Asrul memang terkenal suka membaptis dirinya sebagai pecinta wanita. Tapi ya
nggak gitu-gitu amat kali, Srul..
Sedang bagi Rani, Asrul adalah cinta pertamanya. Selama 15
tahun, tak pernah sekalipun Rani mencoba mencari lelaki lain yang lebih
sempurna dari Asrul. Tapi naas, Asrul malah menyia-nyiakan kesetiaan Rani. Usut
punya usut, rupanya Asrul kerap tidak puas dengan pelayanan Rani di rumah.
Menurut
curhatannya, Asrul menilai bahwa Rani sering tidak tanggap dan tidak mandiri. Apa-apa
nunggu ada Asrul, tidak pernah berinisiatif sendiri. Contohnya, Asrul minta
kopi, Rani minta antar beli bubuk. Juga menurut Asrul, Rani sering pilih kasih
terhadap keluarganya. Setiap kali keluarga Rani mengadakan acara, Asrul wajib
datang hingga habis acara. Sedang jika ganti keluarga Asrul yang memiliki
hajatan, Rani selalu minta pulang lebih cepat. Alasannya si kecil rewel. Asrul
sakit hati, kemudian selingkuh.
Coba kita cermati, bisakah masalah sepele seperti itu
menjadi pemicu perselingkuhan? Andaikan bisa, tidakkah Asrul sebelum
berselingkuh mencoba membahas hal ini dengan Rani agar Rani bisa introspeksi
dan menjadi istri seperti harapan Asrul? Jika kenyataannya Asrul tidak pernah
membicarakan hal ini secara baik-baik dengan Rani, artinya Asrul hanya
mencari-cari alasan agar perselingkuhannya menjadi hal yang benar untuk
dilakukan. Lantas, apa alasan Asrul berselingkuh sebenarnya?

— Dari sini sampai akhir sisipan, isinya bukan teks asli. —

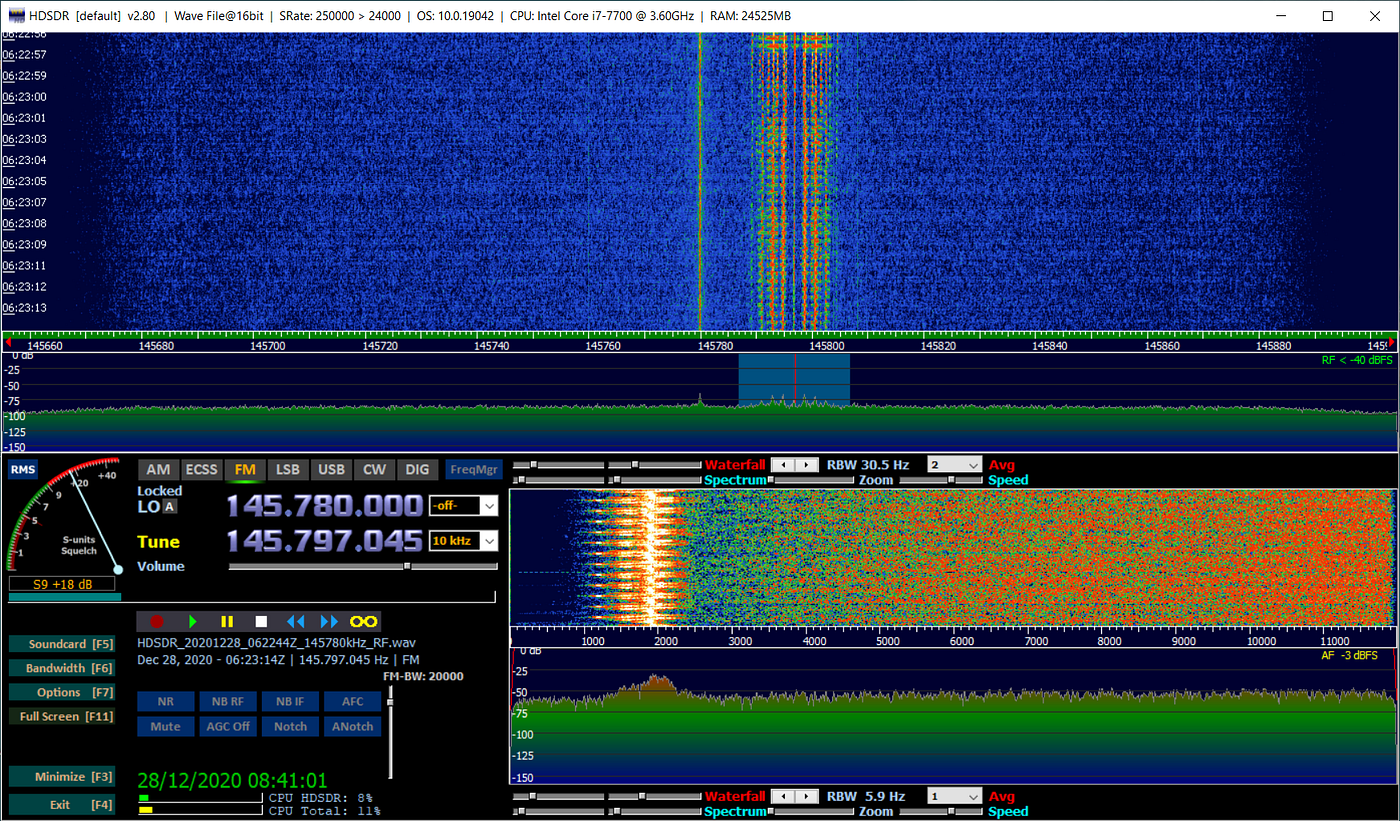Rewind using the blue double-arrow icon
1400x821 pixels.
pyautogui.click(x=294, y=621)
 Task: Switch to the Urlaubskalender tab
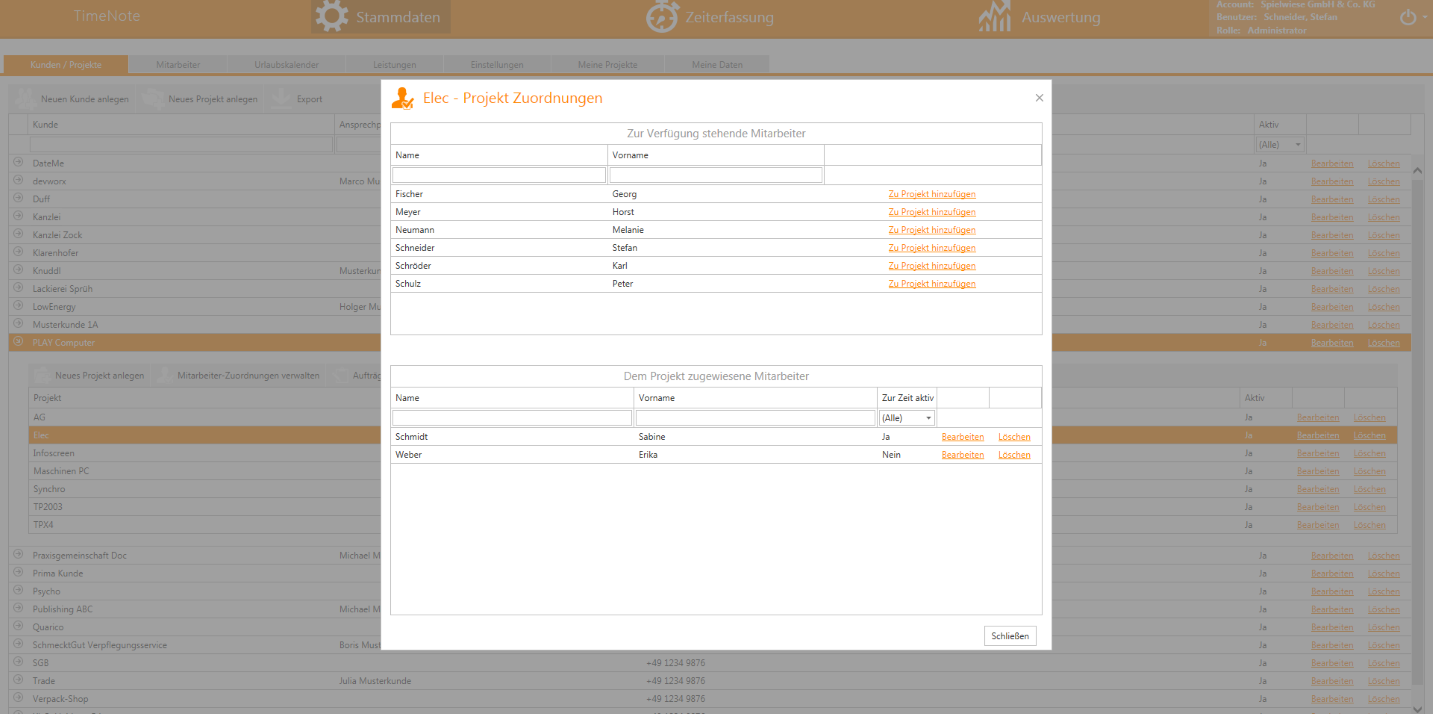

Tujuh kali Asrul berselingkuh, baru kali ini sampai ada yang
dinikahi secara sah tanpa sepengetahuan Rani. Ketika Rani tahu, pernikahan
mereka sudah terjalin selama dua tahun dan sudah menghasilkan seorang anak
berumur setahun. Sebagai istri yang merasa sudah baik, tentu Rani begitu sakit
hati mengetahui suaminya berselingkuh diam-diam. Punya anak pula! Hati wanita
mana yang rela?
Asrul yang tertangkap basah memiliki istri lagi hanya bisa
diam saja. Entah merasa bersalah, atau hanya bingung apa yang harus dilakukan
selanjutnya. Aku rasa dia merasakan keduanya. Akhirnya Rani memaksa Asrul untuk
menceraikan Wina, istri simpanannya, jika memang Asrul masih menginginkan rumah
tangga mereka utuh. Asrul menyanggupi, ia berjanji akan segera menceraikan
Wina.
Setelah Asrul menceraikan Wina, keluarga mereka kembali
utuh. Hanya saja, Asrul sudah tidak tampak seperti Asrul yang dulu. Ia sering
murung dan tidak pernah tersenyum. Layaknya seseorang yang dipisahkan jauh dari
kekasih hatinya. Asrul gundah gulana, tidur tak nyenyak, makan tak nafsu. Barangkali
ia rindu pada mantan kekasihnya dan juga pada anaknya. Tapi Asrul tak pernah
mau mengakui, bahwa hatinya sudah terbagi. Bahwa kali ini perselingkuhannya
bukan hanya berlandaskan nafsu, melainkan cinta. Tentu saja hal itu tak akan
terdengar dari bibirnya. Bibirnya terlalu keras kepala untuk mendengarkan hati,
tapi coba kau lihat matanya. Kau akan melihat samudra di sana, sedalam itulah
rindunya yang tak bisa disampaikan.
Empat bulan kemudian, Asrul sudah tampak bugar. Seperti orang
yang baru berhasil move on. Makannya kembali
lahap, tidurnya sepulas bajing saat musim hibernasi. Hari-hari Asrul dan Rani
telah membaik, mereka sering berpergian ke tempat-tempat wisata. Hingga sampai
suatu hari, Rani mendapat kabar dari kakaknya bahwa kakaknya baru saja melihat
Asrul pergi dengan Wina. Seketika itu Rani langsung mengorek informasi lebih
dalam. Dia berlari kesana kemari demi mendapat berita yang akurat. Menangislah ia,
selama ini Asrul berbohong. Ia tak pernah menceraikan Wina.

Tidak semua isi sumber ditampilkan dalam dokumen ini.